Figure 4. Effects of CRISPR activation and inducible knockdown of DYRK1A on PAX6 expression during neural specification by dual SMAD induction.

(A) design of experiment to induce DYRK1A; (B) DYRK1A transcript levels following CRISPR activation in control cells or in presence of ID-8, or compounds 28, 30, or 45. Error bars, SD; **p<0.05. (C) PAX6 transcripts following DYRK1A activation in control cells or cells treated with inhibitors at 50 or 100 nM. Error bars, SD; **p<0.05; all compounds produced significant reductions at all doses at p<0.05. (D) inducible shRNA knockdown of DYRK1A in WA09 hPSC. (E) effect of DYRK1A knockdown on PAX6 transcript levels following dual SMAD induction of neural specification. Result of triplicate experiments shown, mean ±SEM, **p<0.01, ***p<0.001. Studies in A and B were carried out with derivatives of hESC line WA09, those in C and D utilised derivatives of Genea022.

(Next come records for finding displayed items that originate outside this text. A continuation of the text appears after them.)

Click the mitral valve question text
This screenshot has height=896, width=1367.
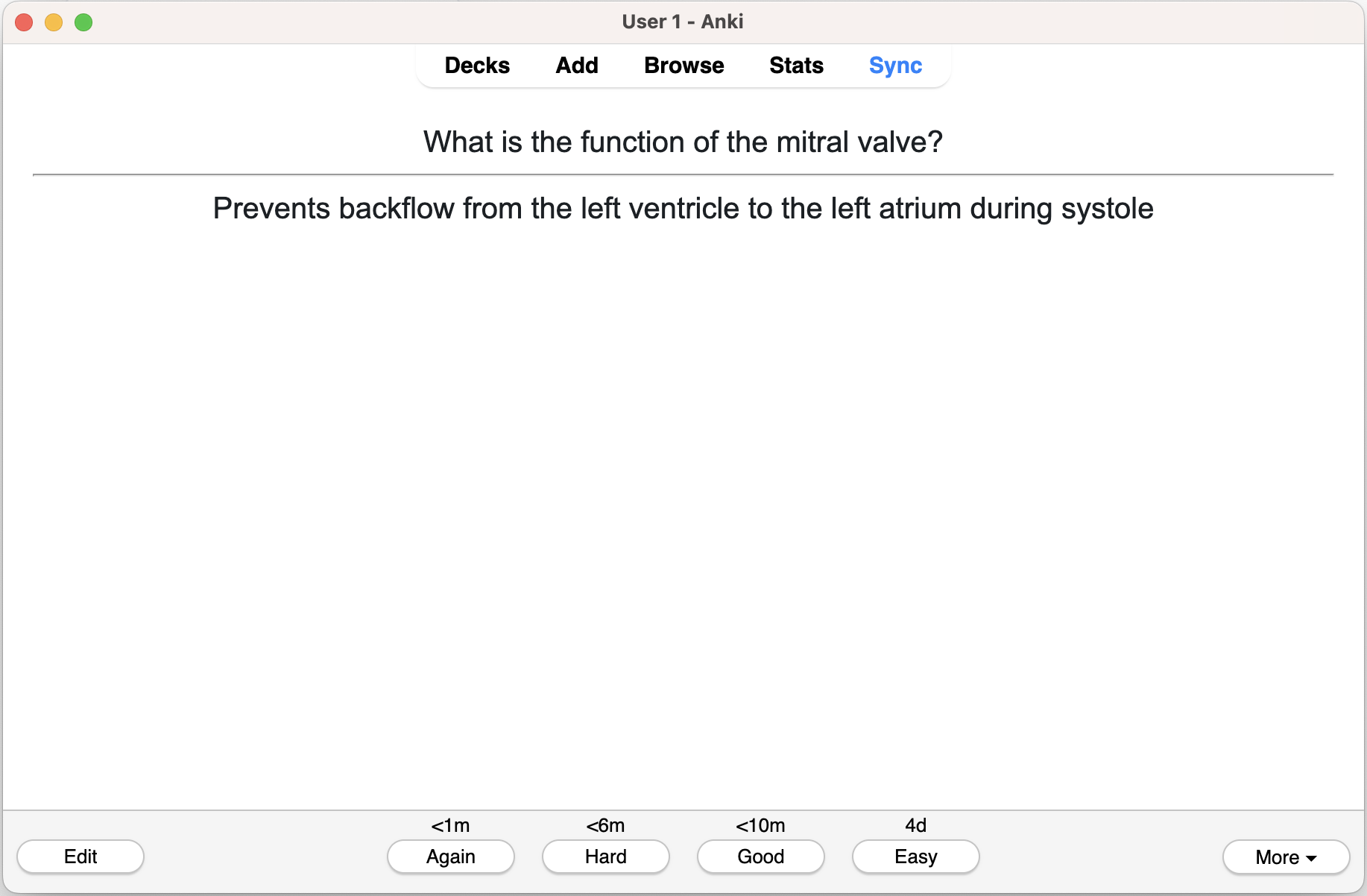tap(683, 142)
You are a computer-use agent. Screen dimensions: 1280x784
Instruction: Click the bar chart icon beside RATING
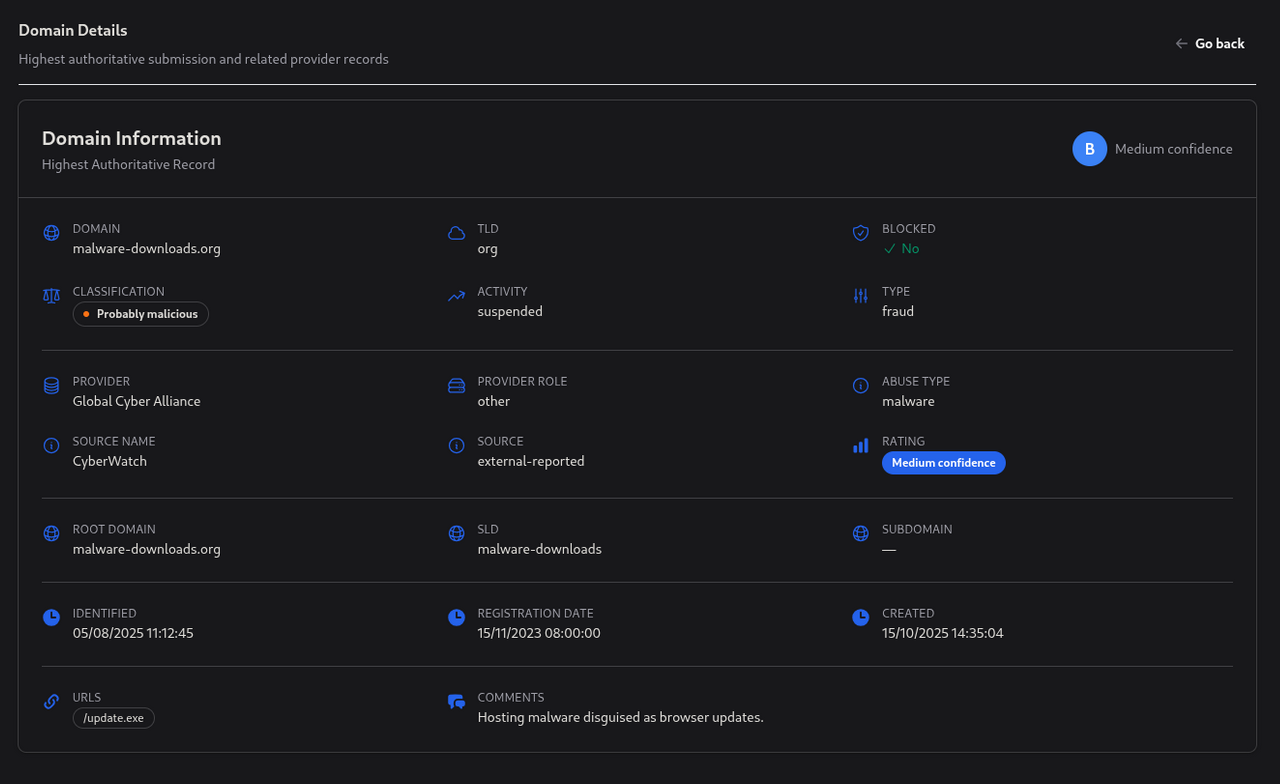(x=860, y=446)
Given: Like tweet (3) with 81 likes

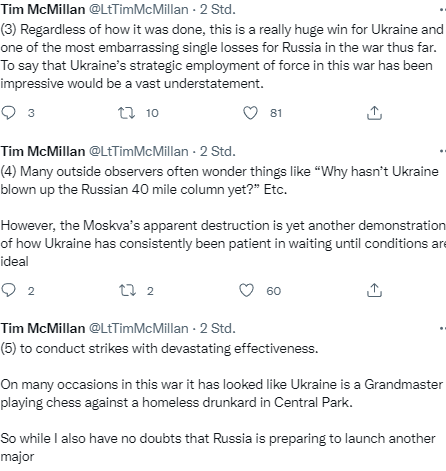Looking at the screenshot, I should (x=250, y=113).
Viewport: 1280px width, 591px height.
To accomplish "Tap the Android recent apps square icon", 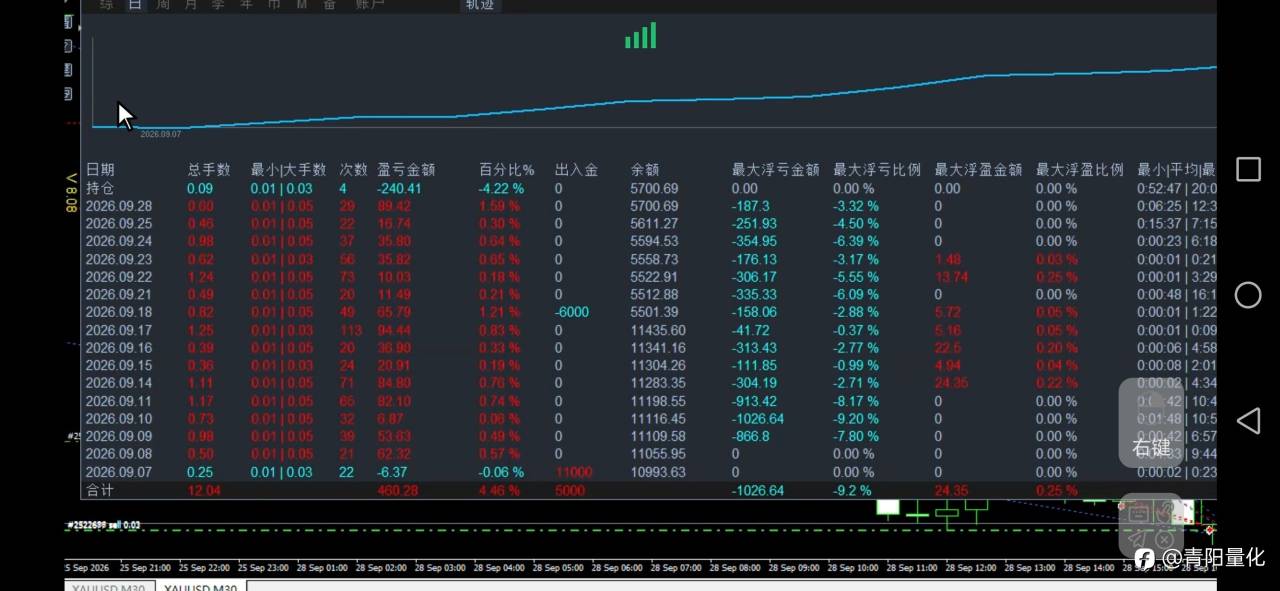I will point(1248,169).
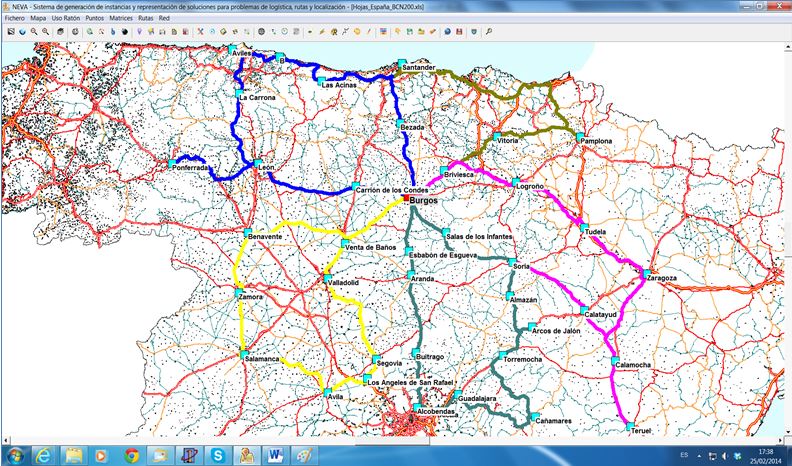Click the Zaragoza city node on the map

click(648, 273)
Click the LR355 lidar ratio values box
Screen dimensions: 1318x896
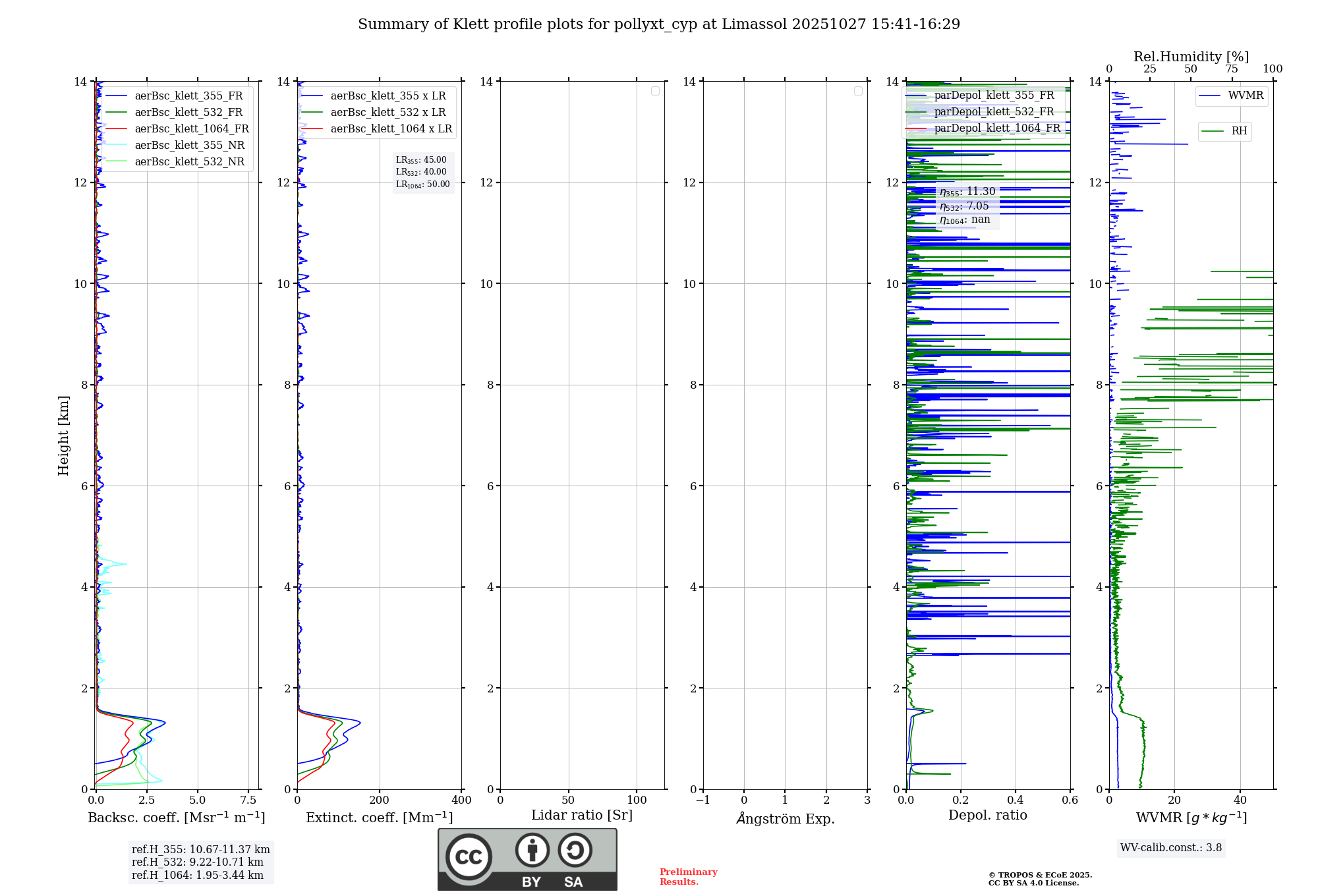coord(422,172)
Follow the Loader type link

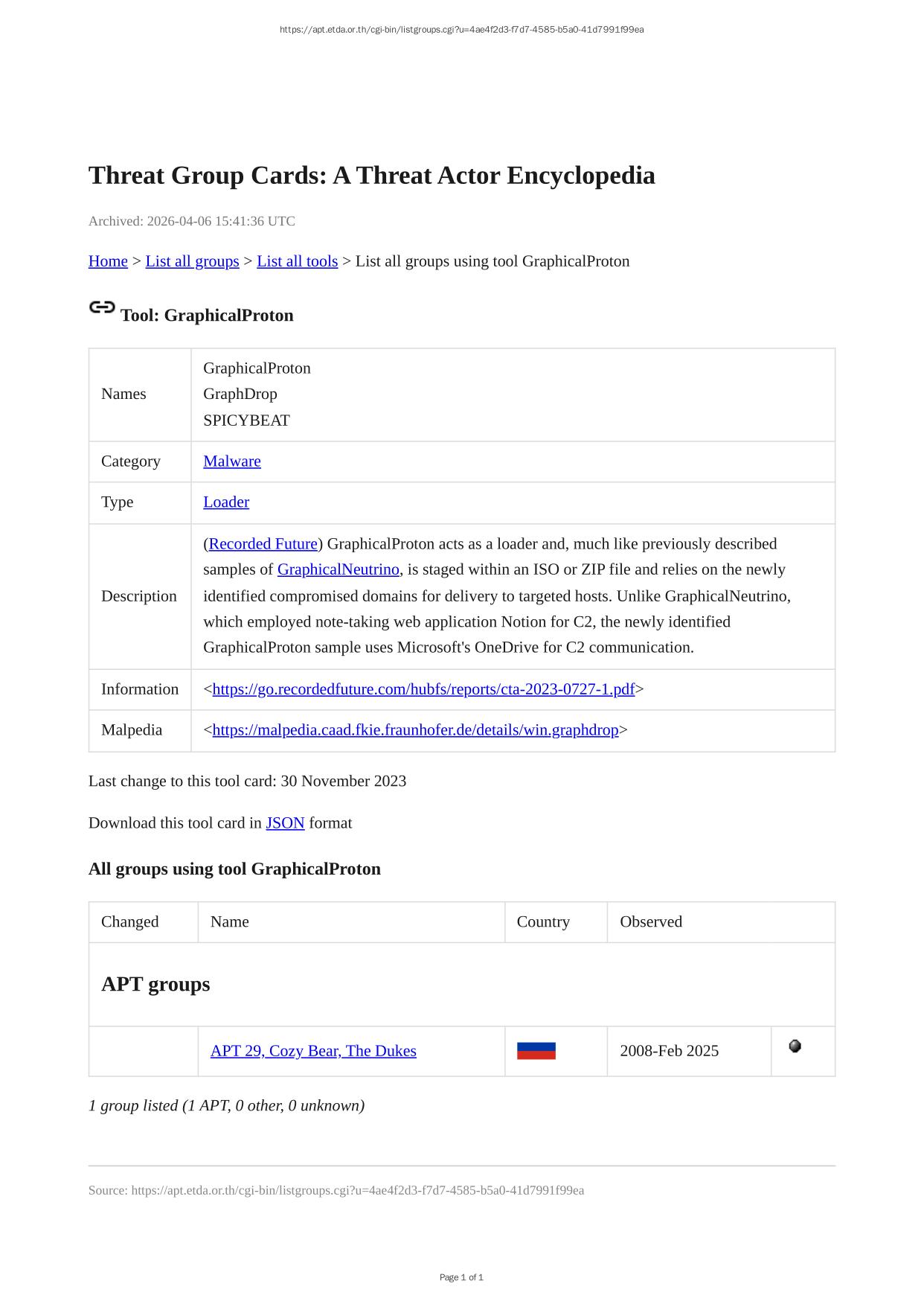[226, 502]
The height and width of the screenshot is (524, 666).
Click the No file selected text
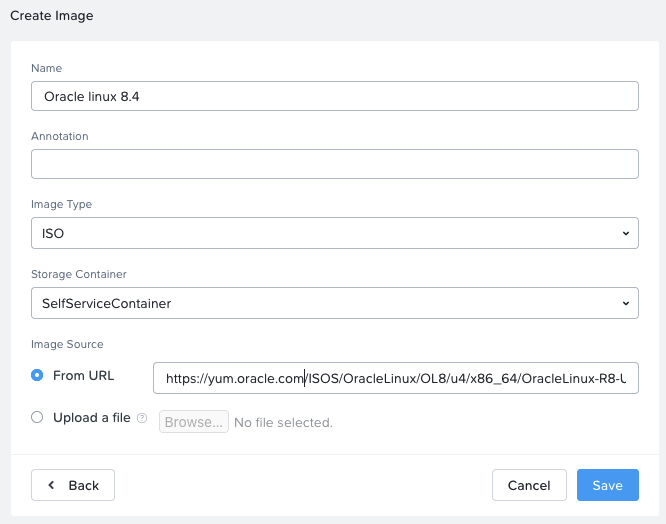click(283, 423)
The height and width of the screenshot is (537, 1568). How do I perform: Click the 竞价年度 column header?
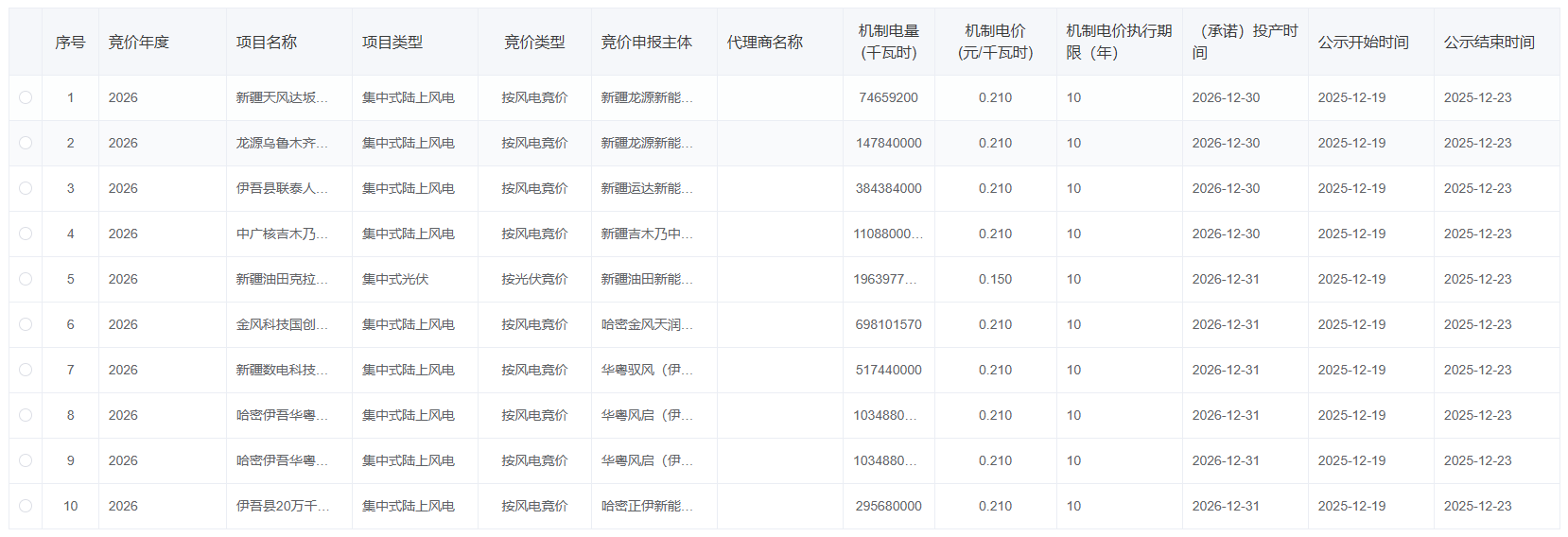point(139,43)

Figure 4—figure supplement 1. Inhibition of PAX6 induction after dual SMAD inhibitor treatment by DYRK1A inhibitors or inducible DYRK1A shRNA in hESC and hiPSC cell lines.

(A) effect of DYRK1A inhibitors on induction of PAX6 expression following dual SMAD induction of neural specification in WA09, GENEA022, and C11 pluripotent stem cells. (B) effect of DYRK1A shRNA treatment on DYRK1A and PAX6 mRNA levels in GENEA022 hESC line; (C) effect of DYRK1A shRNA treatment on DYRK1A and PAX6 mRNA levels in C11 hiPSC line; (D) effect of DYRK1A knockdown on DYRK1A protein levels relative to that of GAPDH showing immunoblot (left) and results of densitometry analysis (right). A, B, and C show transcript levels relative to those of EFTA. *p<0.05; **p<0.01, ***p<0.001, using an unpaired two-tailed t-test with Welch’s correction.